SUSI being used on a fresco. Courtesy of the Institute of Applied Physics, Italy
Physicists in Italy are developing a new device for assessing the condition of some of the country’s most valuable fresco paintings. The tool can reveal information about the condition of a wall painting without ever touching its surface, making the device a potentially valuable aid to restoration and preservation efforts.
Fresco is a style of painting, popular during the Italian Renaissance, in which artists apply pigments to a plaster-covered wall. One of Italy’s most well known frescoes is the ceiling of the Sistine Chapel, painted in 1482 by Michelangelo.
“Frescoes cannot be protected from the environment by putting them in a safe place, because they are on a wall,” Robert Olmi, a researcher at Italy’s Institute of Applied Physics and author of the paper, said via email. “The only solution is early diagnosis and prevention.”
Moisture is the main source of damage to frescoes because the evaporation of water from their surfaces causes paint to detach. The art is also commonly damaged by salt, which can crystallize and form a layer of whitewash over the wall’s surface.

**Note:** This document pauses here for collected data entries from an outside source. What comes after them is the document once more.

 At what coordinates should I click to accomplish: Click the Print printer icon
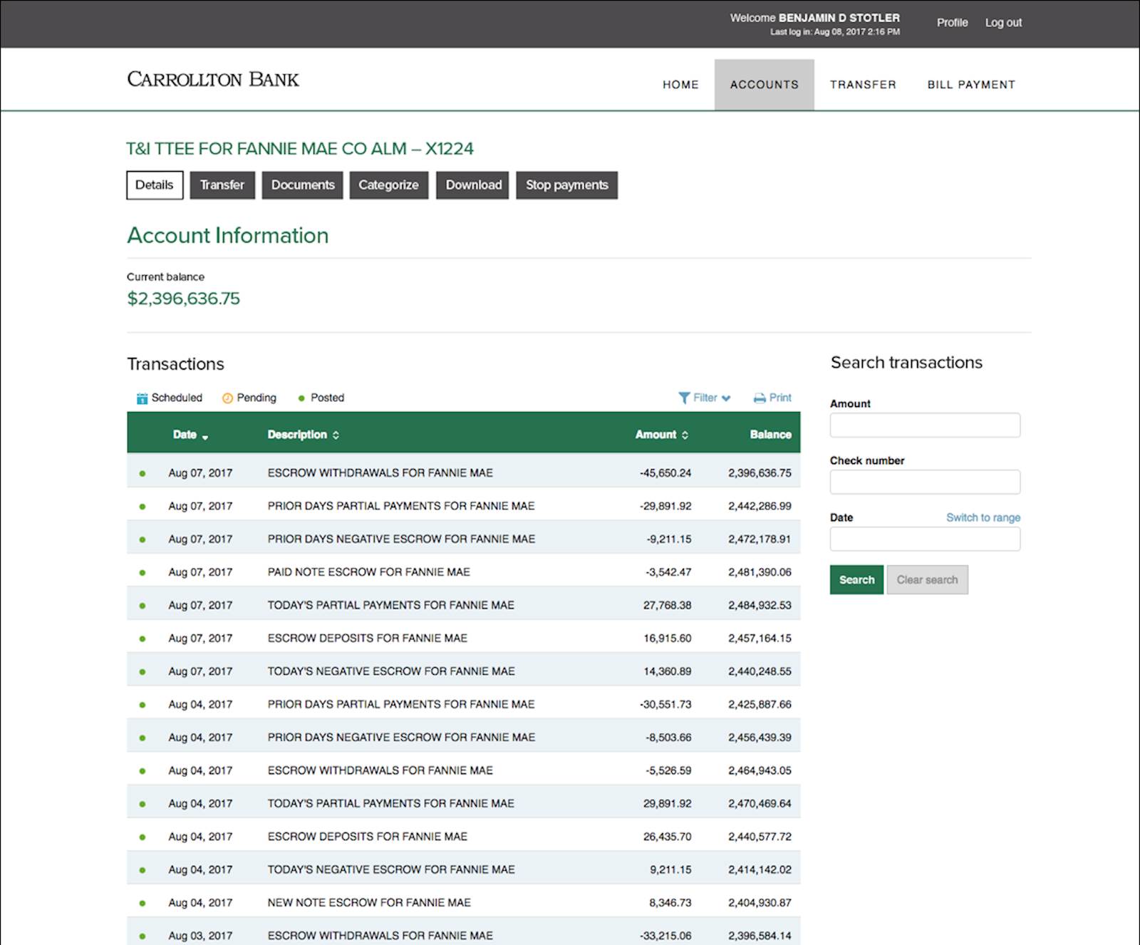click(760, 398)
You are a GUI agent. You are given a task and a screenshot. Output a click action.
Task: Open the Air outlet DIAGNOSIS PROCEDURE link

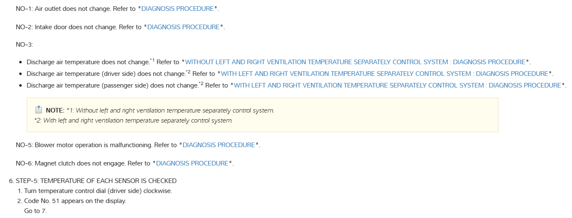point(178,9)
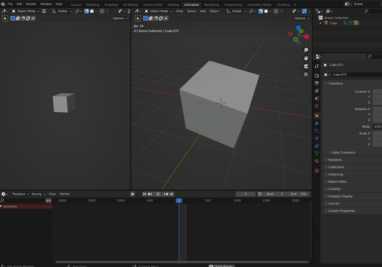382x267 pixels.
Task: Switch to the Shading workspace tab
Action: click(x=173, y=4)
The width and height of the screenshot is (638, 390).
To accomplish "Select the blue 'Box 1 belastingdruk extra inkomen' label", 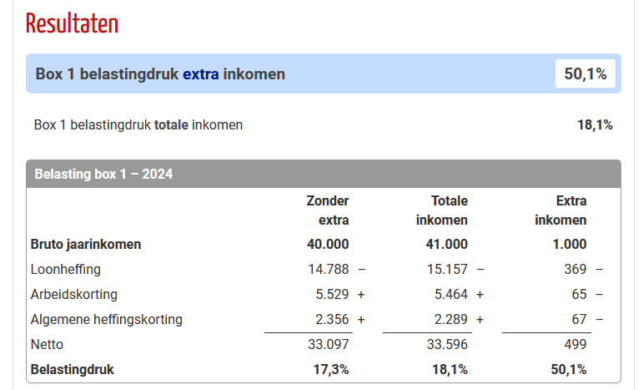I will click(x=160, y=74).

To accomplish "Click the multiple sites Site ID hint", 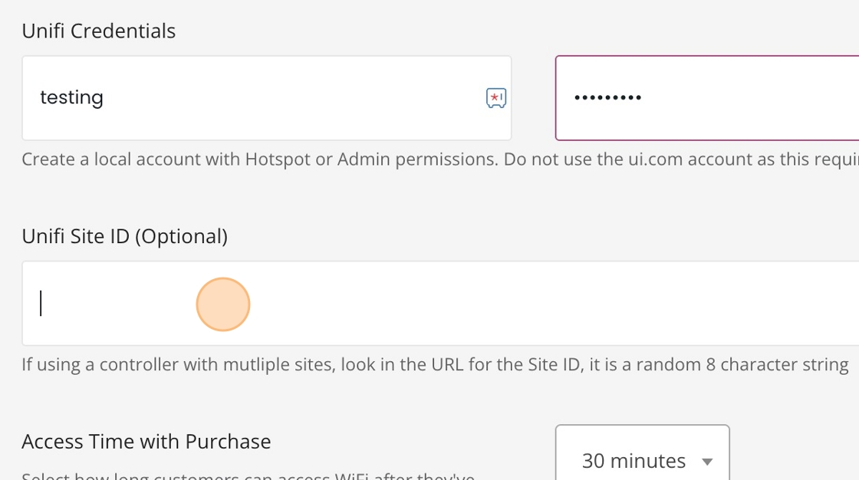I will tap(435, 364).
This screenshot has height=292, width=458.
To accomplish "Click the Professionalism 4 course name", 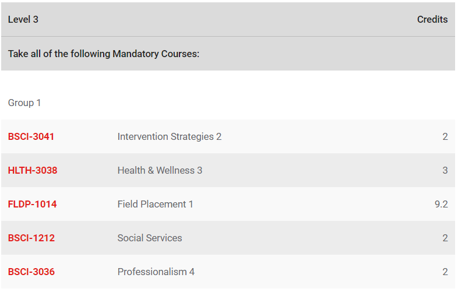I will click(x=156, y=272).
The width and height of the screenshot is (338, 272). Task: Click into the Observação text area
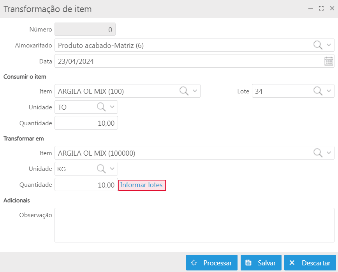[x=194, y=225]
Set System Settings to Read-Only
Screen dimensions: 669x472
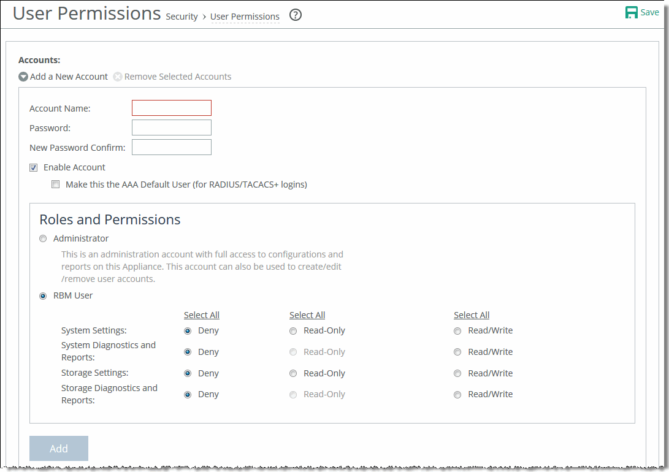(292, 330)
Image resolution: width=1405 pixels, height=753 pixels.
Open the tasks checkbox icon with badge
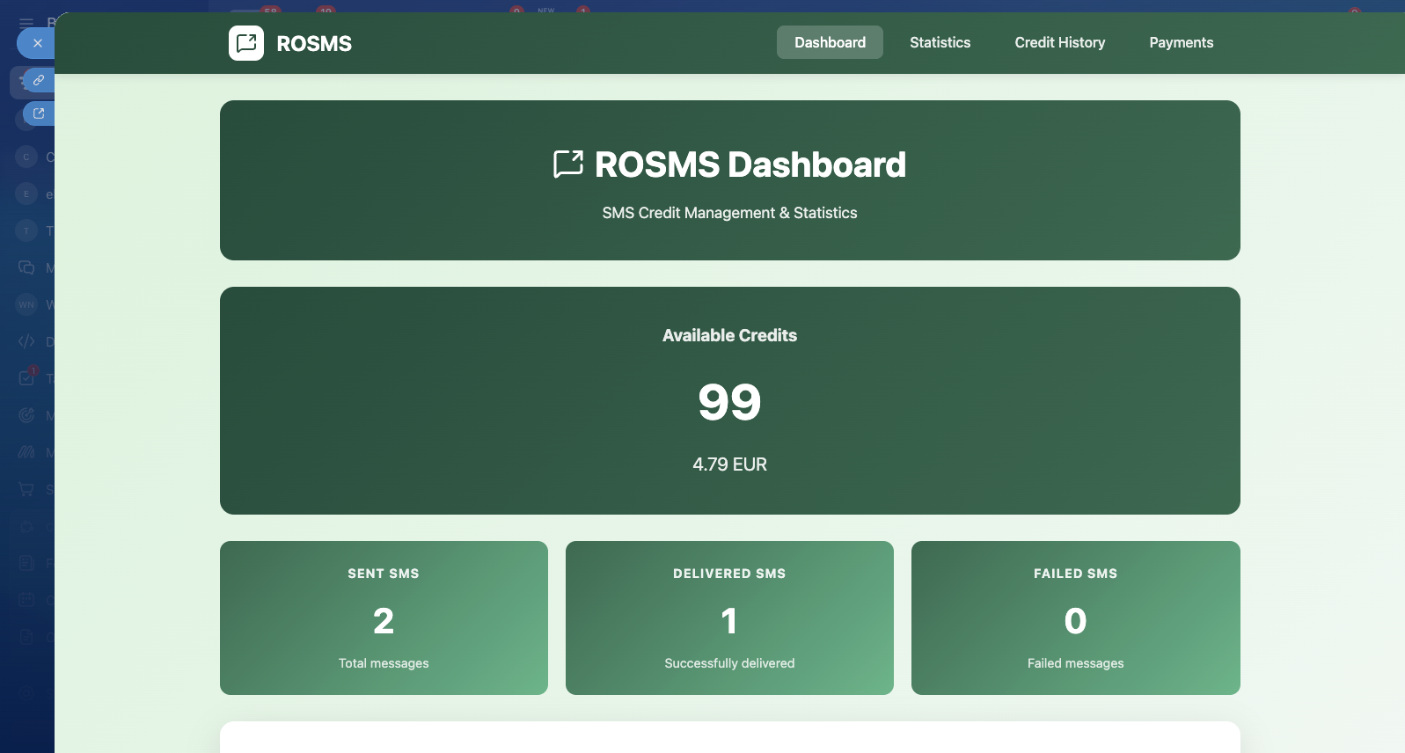(26, 378)

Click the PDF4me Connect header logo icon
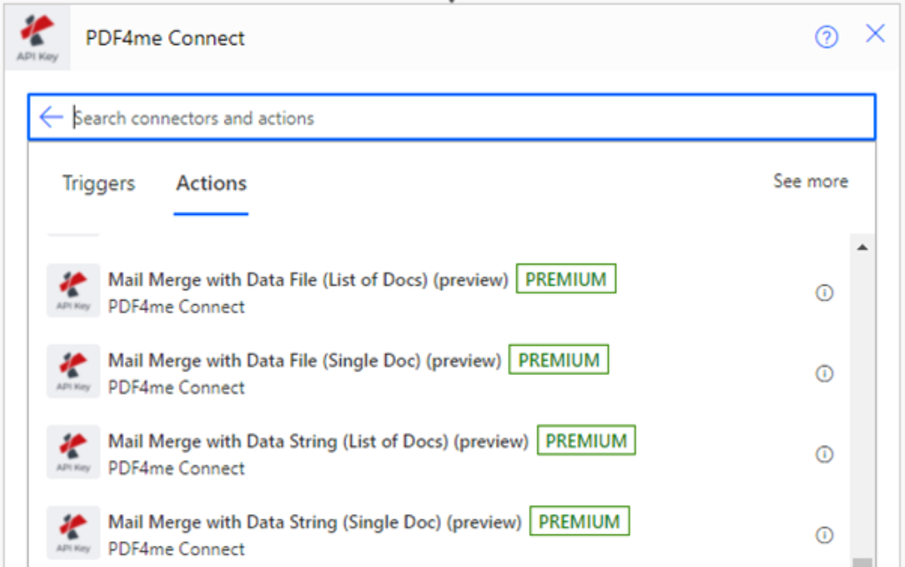[37, 38]
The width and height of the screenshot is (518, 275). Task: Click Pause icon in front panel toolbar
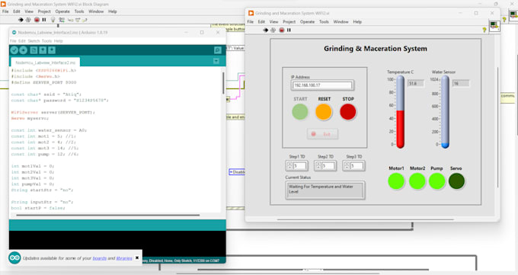pyautogui.click(x=289, y=30)
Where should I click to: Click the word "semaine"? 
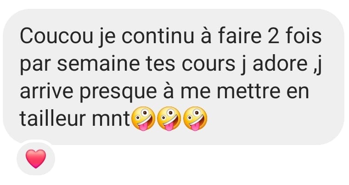(x=98, y=64)
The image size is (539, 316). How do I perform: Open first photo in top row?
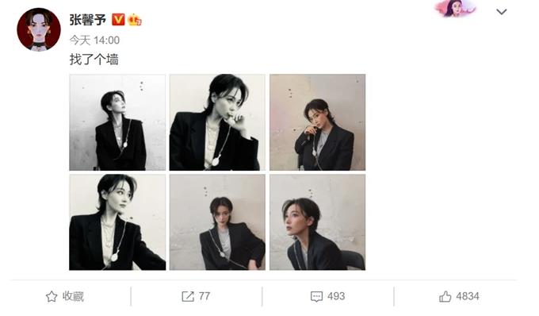pyautogui.click(x=117, y=122)
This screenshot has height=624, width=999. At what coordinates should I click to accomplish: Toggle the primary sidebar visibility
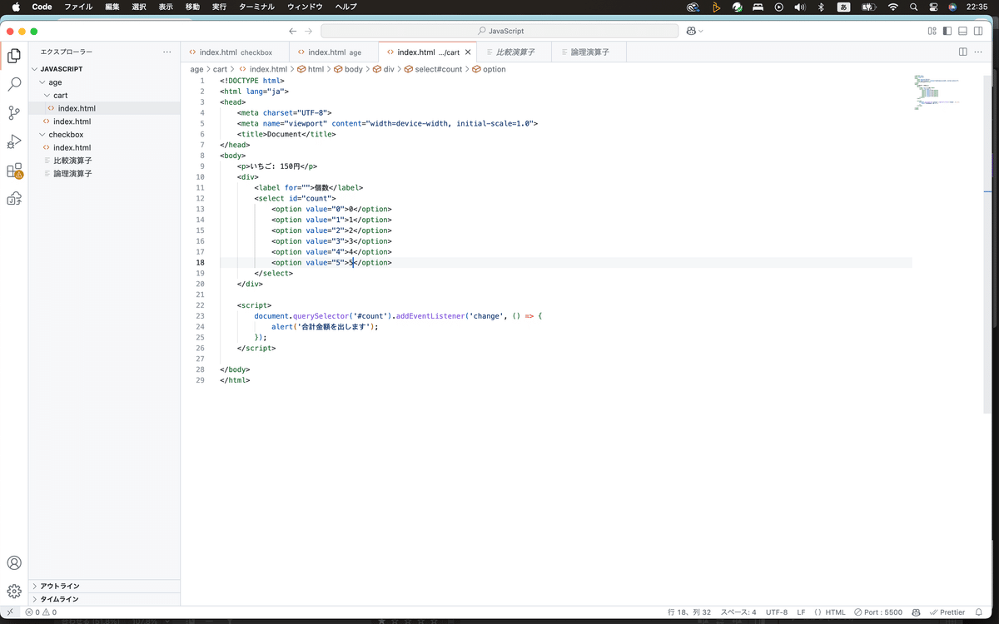coord(947,31)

The handheld scanning tool, called SUSI—the acronym, in English, is “sensor of humidity and integrated salinity”—uses a non-invasive microwave system to detect salt and moisture levels up to two centimeters beneath the surface of a fresco. About the size of a video camera, it works by sensing the material’s resonance frequency, a physical quantity that depends on the number of salt and water molecules in a given area of fresco.
SUSI has already been used to examine several of Italy’s frescoes, including some at the Church of Santa Maria Novella in Florence, which were painted by Florentine artists around 1300.
“In several of the frescoes we were able to monitor the seasonal changes in water content,” said Olmi, who published a paper about SUSI in the August issue of Measurement Science and Technology.
Early detection of moisture, scientists say, is essential for avoiding damage, while information about the type and amount of salt present can help restorers determine the best technique for fixing the artwork.
One of the currently popular methods of non-invasive fresco diagnosis is called thermography, which detects moisture in the painting by sensing infrared radiation. But unlike SUSI’s microwave system, thermography probes only the surface of a painting and does not detect salt levels. Chemical methods are still best for measuring salt content, Olmi said, but are also invasive: They require taking a small physical sample from the painted surface.
Piero Baglioni, a chemist at Italy’s University of Florence who was not involved in developing SUSI, agrees that its ability to detect salts is a boon. But the tool will probably be used in addition to, not as a replacement for, more conventional methods, he said.
“It is probable that a faster screening of water will be performed by SUSI, followed by a more specific analysis using other spectroscopic techniques,” Baglioni said in an email. “But it should be cheaper than conventional methods.”